**WORK TO COMPLETE:**
Using the records below, find every line that includes "agent" and copy it.

(RECORDS SHOWN)

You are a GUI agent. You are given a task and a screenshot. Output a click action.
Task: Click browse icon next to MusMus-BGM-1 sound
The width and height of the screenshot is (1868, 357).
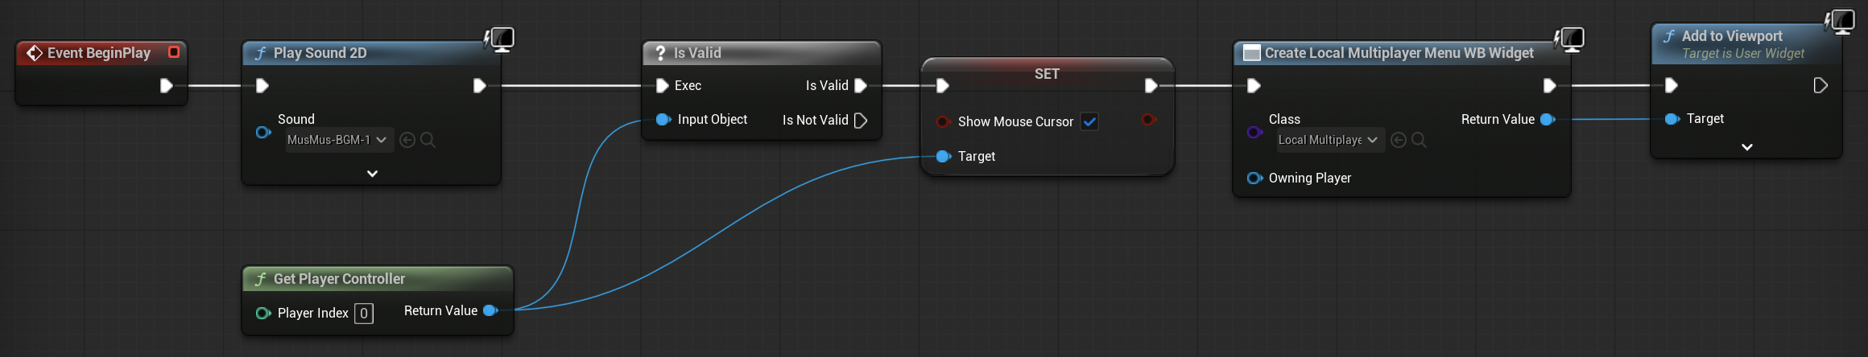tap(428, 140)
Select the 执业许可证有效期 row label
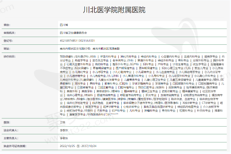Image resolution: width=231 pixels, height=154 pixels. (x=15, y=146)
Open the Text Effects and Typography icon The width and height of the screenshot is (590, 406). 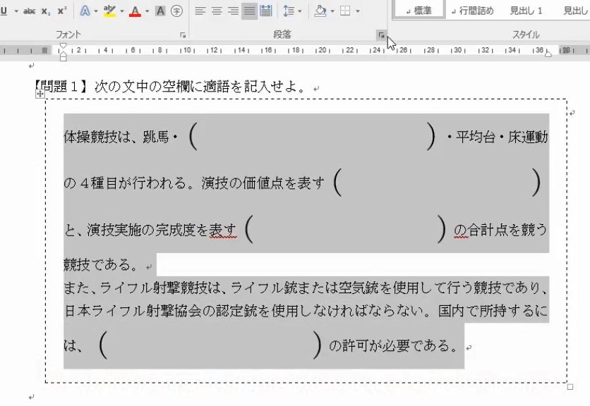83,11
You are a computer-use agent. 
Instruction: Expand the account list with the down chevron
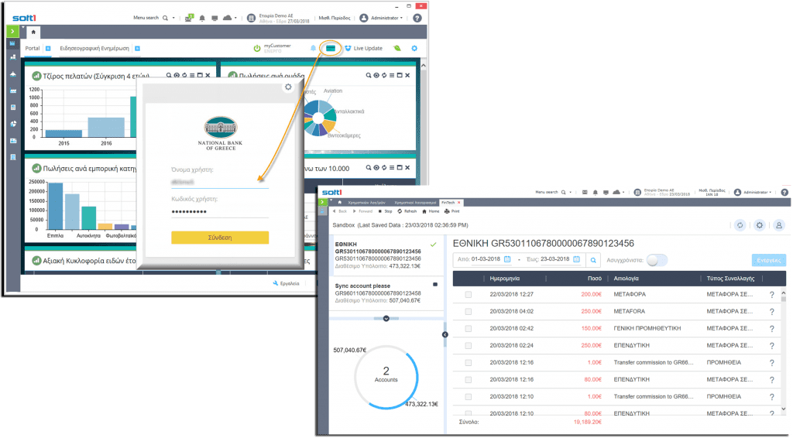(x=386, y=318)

(End RECORDS SHOWN)

**SOLUTION TO THIS PROBLEM:**
You are a GUI agent. You are given a task and a screenshot. Output a click action.
You are a computer-use agent. 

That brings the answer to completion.